##### EXTRACTED RECORDS #####

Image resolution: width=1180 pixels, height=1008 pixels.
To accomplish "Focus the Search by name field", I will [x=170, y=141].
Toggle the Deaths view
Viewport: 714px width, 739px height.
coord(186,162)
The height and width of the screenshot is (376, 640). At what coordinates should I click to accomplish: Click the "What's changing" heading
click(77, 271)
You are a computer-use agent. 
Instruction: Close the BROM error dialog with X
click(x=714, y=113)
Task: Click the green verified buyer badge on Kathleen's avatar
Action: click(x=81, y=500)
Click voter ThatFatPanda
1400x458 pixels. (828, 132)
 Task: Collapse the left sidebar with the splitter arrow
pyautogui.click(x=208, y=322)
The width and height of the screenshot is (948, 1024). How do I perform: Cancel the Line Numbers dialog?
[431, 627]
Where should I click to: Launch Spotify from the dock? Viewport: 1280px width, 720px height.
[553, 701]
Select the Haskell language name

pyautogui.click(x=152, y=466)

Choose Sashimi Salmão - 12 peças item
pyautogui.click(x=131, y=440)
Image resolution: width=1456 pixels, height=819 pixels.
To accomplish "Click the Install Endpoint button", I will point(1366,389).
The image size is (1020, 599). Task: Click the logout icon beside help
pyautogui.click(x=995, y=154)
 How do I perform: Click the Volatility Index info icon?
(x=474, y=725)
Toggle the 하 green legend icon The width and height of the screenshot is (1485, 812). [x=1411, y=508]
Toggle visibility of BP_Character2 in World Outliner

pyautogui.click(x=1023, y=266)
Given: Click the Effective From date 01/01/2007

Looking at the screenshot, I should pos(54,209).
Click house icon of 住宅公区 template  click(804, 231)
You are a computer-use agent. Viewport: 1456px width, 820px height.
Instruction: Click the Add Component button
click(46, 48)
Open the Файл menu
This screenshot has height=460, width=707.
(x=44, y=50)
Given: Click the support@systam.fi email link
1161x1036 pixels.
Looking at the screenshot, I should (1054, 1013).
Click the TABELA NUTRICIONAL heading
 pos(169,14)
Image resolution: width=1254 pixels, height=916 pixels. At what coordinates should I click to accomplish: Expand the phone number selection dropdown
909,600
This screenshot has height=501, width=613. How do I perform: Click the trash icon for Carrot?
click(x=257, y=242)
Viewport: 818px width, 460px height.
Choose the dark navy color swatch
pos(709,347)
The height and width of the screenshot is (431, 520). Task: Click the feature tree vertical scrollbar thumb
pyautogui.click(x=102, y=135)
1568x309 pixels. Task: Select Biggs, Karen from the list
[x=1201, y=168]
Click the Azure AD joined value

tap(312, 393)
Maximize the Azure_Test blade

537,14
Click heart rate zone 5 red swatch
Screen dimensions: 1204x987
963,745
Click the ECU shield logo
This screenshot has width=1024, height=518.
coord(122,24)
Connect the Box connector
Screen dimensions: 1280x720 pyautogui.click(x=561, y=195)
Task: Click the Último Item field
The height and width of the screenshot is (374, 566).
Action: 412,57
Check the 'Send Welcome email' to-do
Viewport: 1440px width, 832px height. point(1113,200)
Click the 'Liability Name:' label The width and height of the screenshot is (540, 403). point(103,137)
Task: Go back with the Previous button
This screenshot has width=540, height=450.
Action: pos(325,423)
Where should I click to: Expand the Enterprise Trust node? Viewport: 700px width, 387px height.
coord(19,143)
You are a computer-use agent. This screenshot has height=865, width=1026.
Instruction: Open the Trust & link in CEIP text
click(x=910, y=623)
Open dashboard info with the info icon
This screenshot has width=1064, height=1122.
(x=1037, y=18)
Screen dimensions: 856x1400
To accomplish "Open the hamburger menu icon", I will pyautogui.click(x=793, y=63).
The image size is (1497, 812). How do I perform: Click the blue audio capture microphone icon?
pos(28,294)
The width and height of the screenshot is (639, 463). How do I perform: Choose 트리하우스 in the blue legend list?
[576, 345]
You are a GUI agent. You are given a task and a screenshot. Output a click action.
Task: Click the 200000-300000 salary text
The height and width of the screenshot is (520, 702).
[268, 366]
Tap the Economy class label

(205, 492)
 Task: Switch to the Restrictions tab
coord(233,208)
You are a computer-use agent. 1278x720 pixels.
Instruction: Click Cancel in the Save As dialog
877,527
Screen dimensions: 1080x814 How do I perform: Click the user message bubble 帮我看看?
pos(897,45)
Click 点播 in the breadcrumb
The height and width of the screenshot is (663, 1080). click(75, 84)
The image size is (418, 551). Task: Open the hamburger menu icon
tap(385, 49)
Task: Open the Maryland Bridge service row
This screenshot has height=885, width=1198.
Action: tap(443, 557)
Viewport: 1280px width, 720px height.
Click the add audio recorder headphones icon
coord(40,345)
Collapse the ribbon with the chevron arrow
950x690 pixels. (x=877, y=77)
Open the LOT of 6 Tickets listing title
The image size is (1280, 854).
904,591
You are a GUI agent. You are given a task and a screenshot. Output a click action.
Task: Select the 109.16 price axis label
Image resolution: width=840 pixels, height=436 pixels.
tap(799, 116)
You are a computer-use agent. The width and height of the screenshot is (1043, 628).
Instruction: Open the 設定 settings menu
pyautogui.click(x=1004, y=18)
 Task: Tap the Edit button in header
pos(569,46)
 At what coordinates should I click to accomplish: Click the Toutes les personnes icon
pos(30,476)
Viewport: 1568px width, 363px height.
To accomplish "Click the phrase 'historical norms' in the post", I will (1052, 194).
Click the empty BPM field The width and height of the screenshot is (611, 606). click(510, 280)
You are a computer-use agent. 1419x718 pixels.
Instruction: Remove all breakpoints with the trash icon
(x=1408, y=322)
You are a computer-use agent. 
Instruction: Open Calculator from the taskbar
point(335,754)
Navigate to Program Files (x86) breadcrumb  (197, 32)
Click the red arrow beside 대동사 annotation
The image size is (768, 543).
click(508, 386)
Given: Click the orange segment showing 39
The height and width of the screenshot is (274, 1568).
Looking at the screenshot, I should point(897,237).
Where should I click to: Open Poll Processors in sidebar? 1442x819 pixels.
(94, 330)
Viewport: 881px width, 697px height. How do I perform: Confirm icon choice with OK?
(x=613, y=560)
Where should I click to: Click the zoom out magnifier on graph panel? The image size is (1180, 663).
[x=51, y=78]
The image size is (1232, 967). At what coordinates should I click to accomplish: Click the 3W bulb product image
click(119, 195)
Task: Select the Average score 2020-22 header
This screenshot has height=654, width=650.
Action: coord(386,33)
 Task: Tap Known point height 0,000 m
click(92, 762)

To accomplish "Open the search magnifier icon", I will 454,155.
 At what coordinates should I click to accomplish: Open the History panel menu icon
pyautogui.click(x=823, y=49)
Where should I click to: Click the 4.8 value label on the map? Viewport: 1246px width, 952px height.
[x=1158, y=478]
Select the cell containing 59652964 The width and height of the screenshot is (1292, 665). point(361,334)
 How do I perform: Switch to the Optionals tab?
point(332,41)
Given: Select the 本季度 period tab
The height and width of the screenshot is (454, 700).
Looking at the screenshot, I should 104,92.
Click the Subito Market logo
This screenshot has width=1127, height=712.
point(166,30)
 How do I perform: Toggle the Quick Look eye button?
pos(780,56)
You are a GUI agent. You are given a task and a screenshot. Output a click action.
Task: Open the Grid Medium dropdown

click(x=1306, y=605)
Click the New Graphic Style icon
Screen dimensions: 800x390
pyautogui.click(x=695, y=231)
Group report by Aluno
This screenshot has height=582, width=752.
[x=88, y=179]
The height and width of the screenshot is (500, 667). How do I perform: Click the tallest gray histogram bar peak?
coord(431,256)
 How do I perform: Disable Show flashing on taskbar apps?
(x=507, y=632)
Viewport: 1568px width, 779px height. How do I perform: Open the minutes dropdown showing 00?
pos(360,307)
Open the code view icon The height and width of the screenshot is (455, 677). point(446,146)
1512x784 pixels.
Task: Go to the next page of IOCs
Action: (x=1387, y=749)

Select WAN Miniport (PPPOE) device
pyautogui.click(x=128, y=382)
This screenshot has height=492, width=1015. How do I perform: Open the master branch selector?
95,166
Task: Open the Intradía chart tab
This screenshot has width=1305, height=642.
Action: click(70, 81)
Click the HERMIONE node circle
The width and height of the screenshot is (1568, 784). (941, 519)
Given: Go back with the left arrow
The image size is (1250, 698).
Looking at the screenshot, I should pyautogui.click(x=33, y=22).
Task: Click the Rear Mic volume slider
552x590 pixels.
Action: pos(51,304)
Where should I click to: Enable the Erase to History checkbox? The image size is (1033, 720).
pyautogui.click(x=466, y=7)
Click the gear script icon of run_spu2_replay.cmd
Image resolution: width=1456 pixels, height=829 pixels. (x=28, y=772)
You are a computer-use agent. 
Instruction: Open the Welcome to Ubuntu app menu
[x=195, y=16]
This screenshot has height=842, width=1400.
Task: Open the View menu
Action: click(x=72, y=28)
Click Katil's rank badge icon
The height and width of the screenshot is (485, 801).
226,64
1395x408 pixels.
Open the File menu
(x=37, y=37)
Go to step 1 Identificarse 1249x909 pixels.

#####

**WORK INSTRUCTION**
Using the records above, copy every line that has the word "field" in it.

**RESPONSE**
To accomplish "Focus the Search by name field", I will [x=170, y=141].
Task: Click the Último Item field
Click the empty BPM field The width and height of the screenshot is (611, 606). click(510, 280)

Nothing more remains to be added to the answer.